The dewaxed oil-acetone-propylene mixture passes from the rotary vacuum filter 28 through line 29 into the high pressure flash column 31, which is maintained at a pressure of between 28 and 32 psig. and a temperature of between 235° and 450°F. and thus wherein the propylene entrained therein will be flashed overhead through line 33 and recycled to the autorefrigerant storage tank 23. The liquid phase withdrawn from the bottom of the high pressure flash column 31 through line 34 will consist of dewaxed oil and acetone at a temperature of between 420° and 450°F., and will pass into the low pressure flash tower 38, maintained at a lower pressure of between 5 and 7 psig. at a temperature of between 225° and 450°F. and having from seven to 21 stages, and wherein the acetone will be flashed overhead through line 40, condensed and recycled and the liquid phase dewaxed oil will be withdrawn through line 43 at a temperature of between 400° and 440°F., and containing a final pour point and cloud point of between 0° and 10°F. and 5° and 15°F., respectively. This final dewaxed oil will contain from between 0 to 0.01 wt. % propylene and from between 0 to 0.01 wt. % acetone. Further purification may be carried out if desired utilizing means well known in the art.
Example 1
The process of the present invention is carried out in a horizontal crystallizer vessel containing 20 stages, which are baffled, and each of which contains a pressure valve above the vapor space thereof. A waxy Mid Continent type petroleum distillate fraction, boiling at 750°F., having an initial pour and cloud point of 90°F. and 130°F. respectively, and a wax content of about 20 percent is utilized, being fed into the crystallizer vessel at a rate of 250 Bbl/Hr. The autorefrigerant employed is propylene, and it is used in conjunction with a dewaxing solvent, namely acetone.
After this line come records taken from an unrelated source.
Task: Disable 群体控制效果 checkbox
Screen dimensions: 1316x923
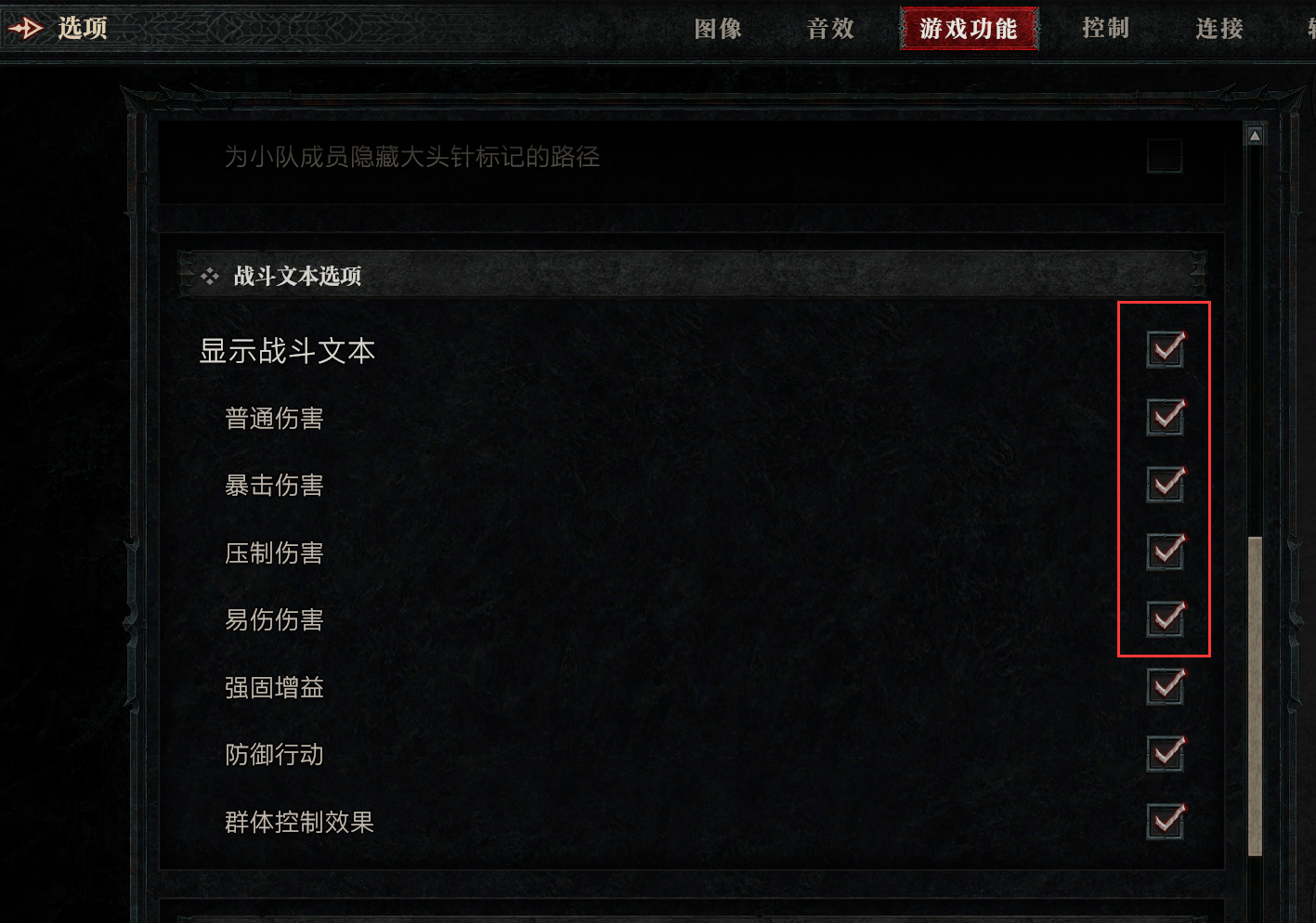Action: click(x=1165, y=821)
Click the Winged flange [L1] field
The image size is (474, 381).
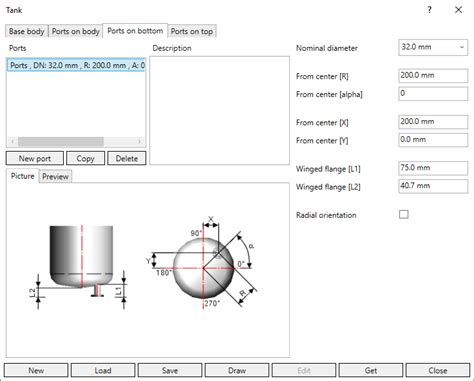pyautogui.click(x=433, y=168)
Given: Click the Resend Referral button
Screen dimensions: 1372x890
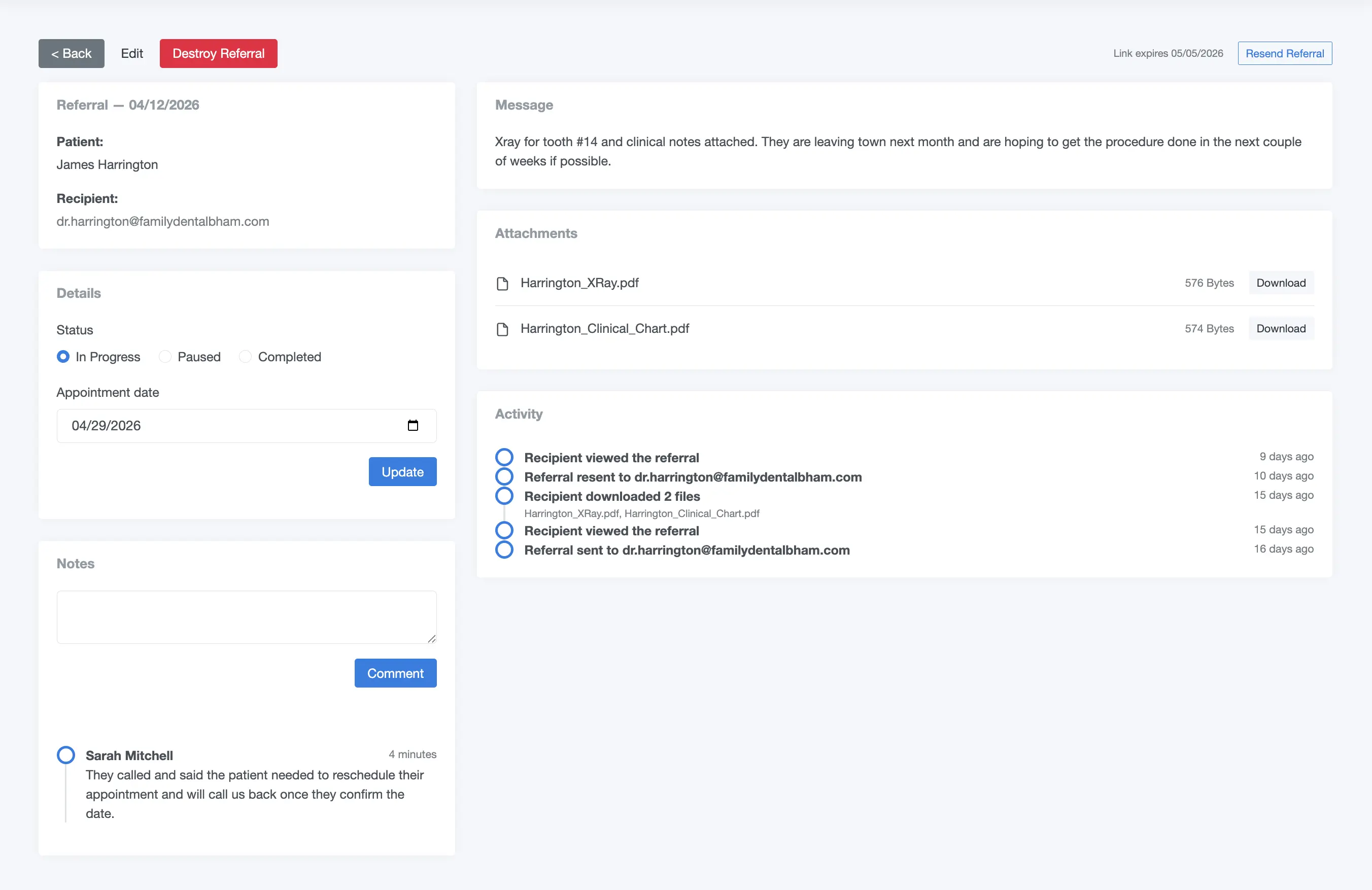Looking at the screenshot, I should pyautogui.click(x=1284, y=54).
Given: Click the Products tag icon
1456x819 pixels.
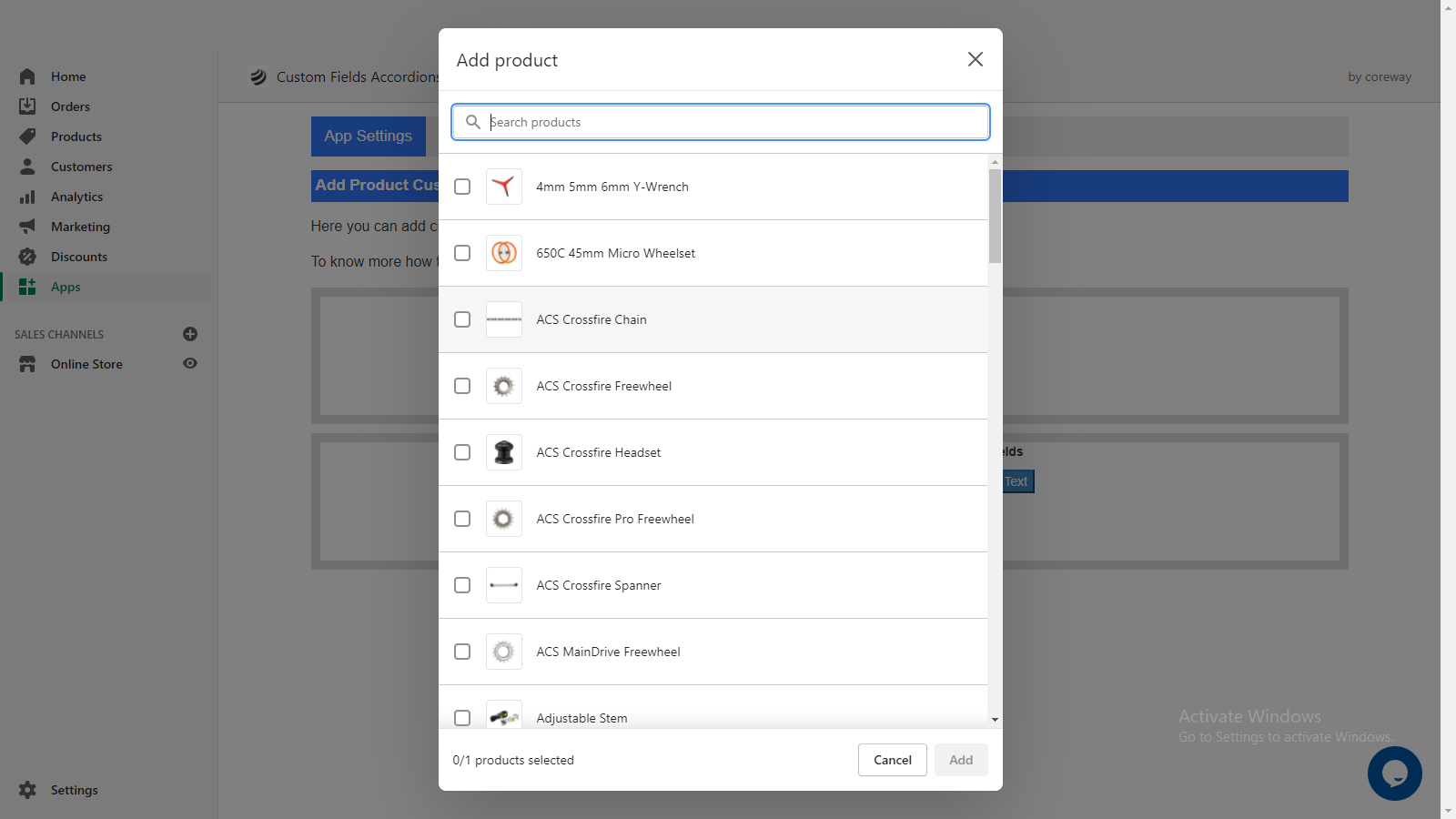Looking at the screenshot, I should tap(27, 136).
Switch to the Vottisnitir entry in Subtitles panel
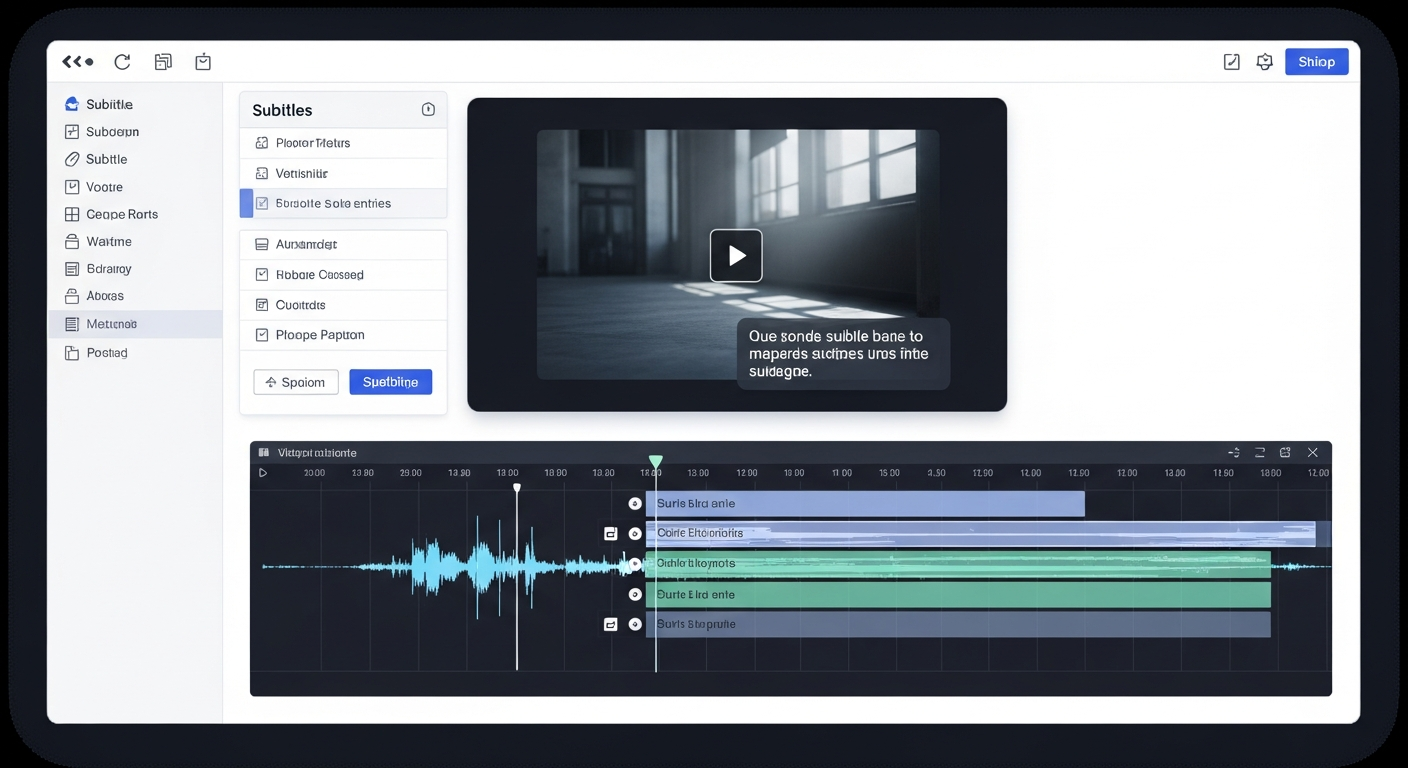This screenshot has height=768, width=1408. point(344,172)
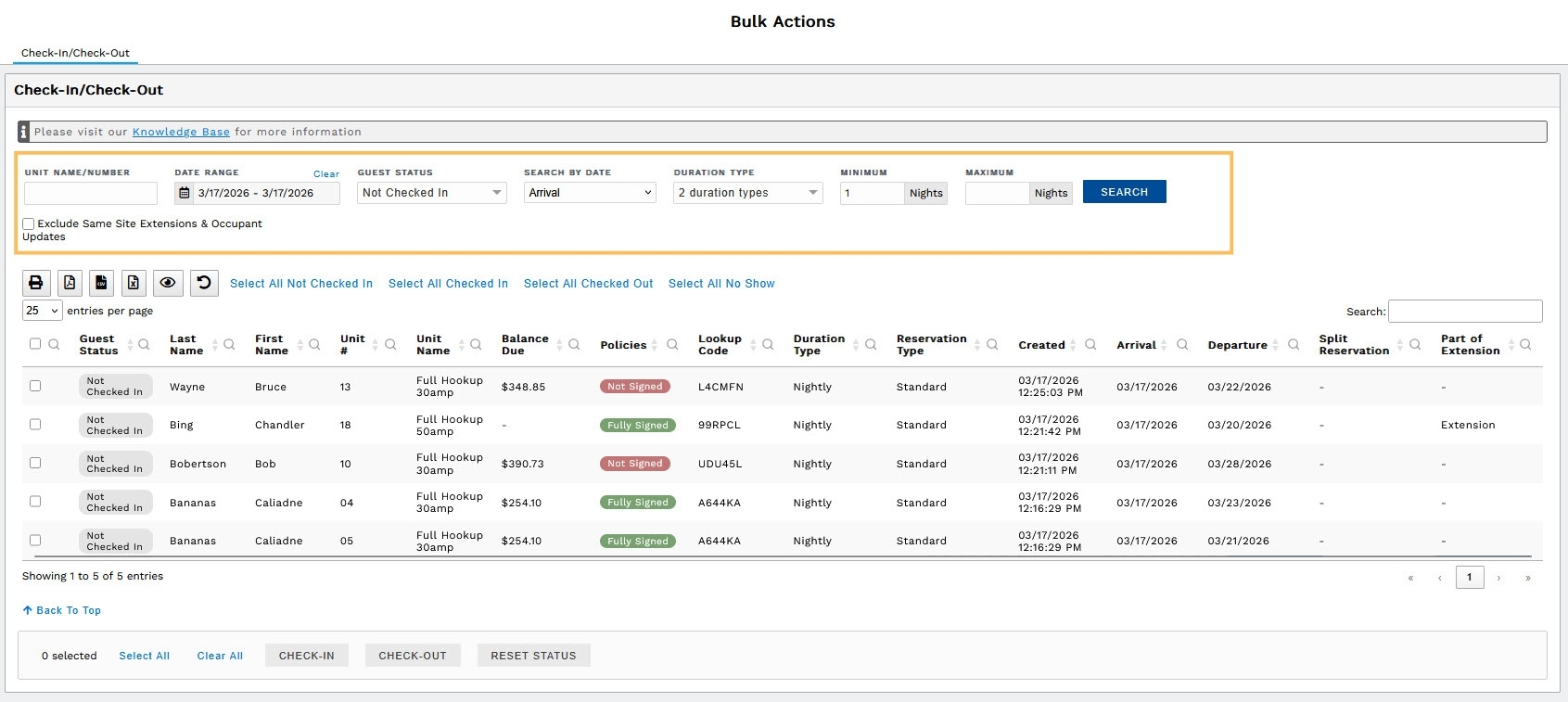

An oil/solvent ratio of 0.5:1.0 is employed. The acetone and oil streams are thoroughly admixed prior to entry into the crystallizer vessel, and heated to a temperature of 130°F., so that all the wax contained in the oil feed is thoroughly dissolved therein. The propylene is then fed into the first stage of the crystallizer at the aforementioned rate, and at a temperature of 100°F. and a pressure of 205 psig, and begins to boil on contact with the warmer oil. The pressure in this vessel is maintained at 7 psig. in order to achieve the boiling of the autorefrigerant, and the resultant cooling of the waxy oil feed. The oil is cooled at a rate of 3.5°F./minute, and the slurry withdrawn from the final stage is at a temperature of -35°F. and contained 10.0 wt. % precipitated wax crystals. The wax crystals are separated from the dewaxed oil in a rotary filter, and the wax which is recovered, after the removal of solvent by distillation, contains 15.0 wt. % oil occluded thereon. The dewaxed oil is purified by removing solvent therefrom by distillation, and the final product has pour and cloud points of 0°F. and 5°F. respectively.